BOISE, Idaho (KIFI/KIDK) - An increase in consumer complaints has prompted Idaho Attorney General Lawrence Wasden to renew warnings about a Social Security imposter scam sweeping the state.

Wasden said overall complaints have increased over the summer, spiking in the past week. As a result, some Idahoans have revealed sensitive information like Social Security numbers and dates of birth. Some have even mailed gift cards after falling victim to the scammers.

According to the Attorney General, it works like this: 

"Once on the phone with a scammer, the recipient of the call is told their Social Security number has been linked to a crime. As a result of this made-up crime, the target is told their Social Security number has been blocked or suspended, but that it can be reinstated for a fee. The recipient of the call is also asked to confirm their Social Security number. Scammers sometimes vary their pitch, but the scam usually follows this general script."

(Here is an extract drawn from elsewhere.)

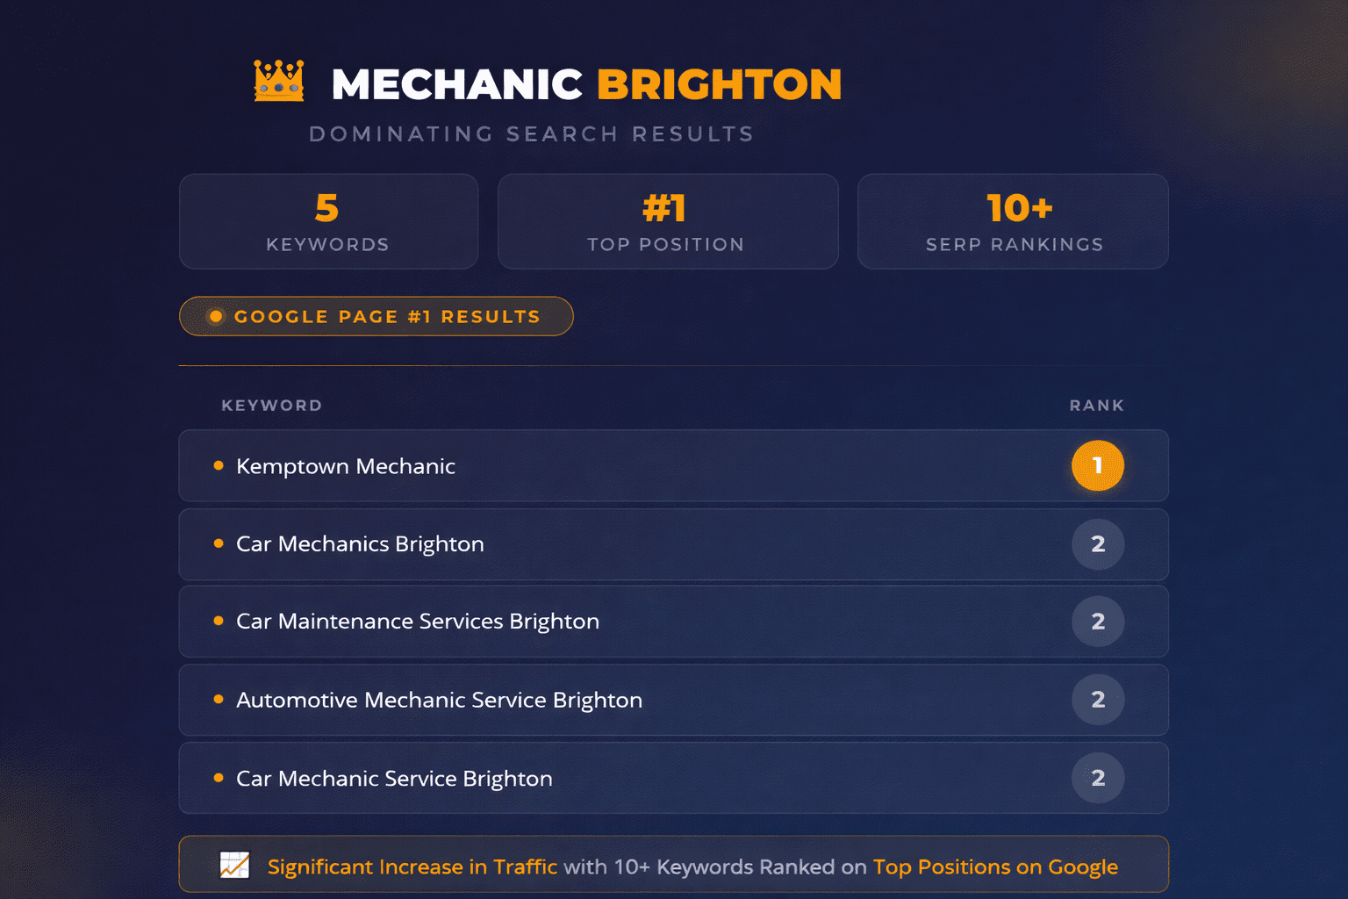Image resolution: width=1348 pixels, height=899 pixels.
Task: Click the gold rank 1 badge
Action: 1097,465
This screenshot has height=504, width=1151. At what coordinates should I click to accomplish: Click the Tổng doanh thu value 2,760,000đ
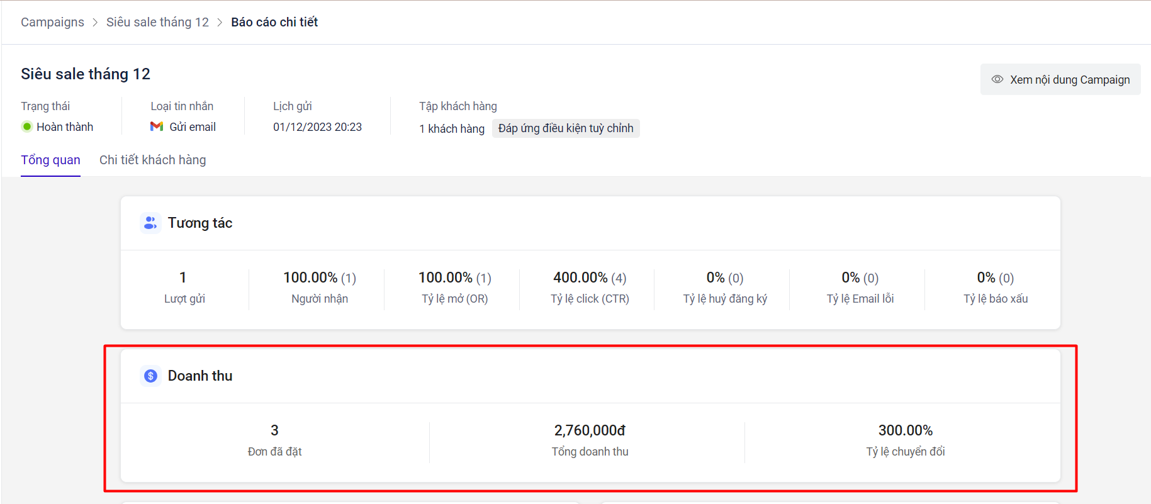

Scammers have also used e-mail to approach victims. In those cases, the e-mails are designed to look as though they come from the Social Security Administration and usually directs people to a phony website where victims are asked to update their personal information.   

Wasden encouraged everyone to keep their guard up.  "If you find yourself being asked to share personal information with someone who called you, it is very likely a scam. Even if it means being curt, hang up the call as soon as the call feels suspicious. Remember, these are scammers and you owe them no courtesy whatsoever."

He encouraged everyone to remember four main points.

  1. The Social Security Administration will never call and ask for your Social Security number or ask you to pay a fee. It won't call to threaten your benefits, either.
  2. Your caller ID might show the SSA's real phone number (1-800-772-1213) but it's not the real SSA calling. Computers make it easy to show any number on caller ID. Thanks to this phenomenon known as spoofing, caller ID can't always be trusted.
  3.   Never give your Social Security number to anyone who calls you. Do not confirm the last four digits. The same goes for bank account or credit card information. Remember, when you receive a call, you have no way to know for sure who is on the other end of the line.  
  4.   Anyone who tells you to wire money, pay with a gift card, or send cash is a scammer. Any request for this type of payment is a huge red flag.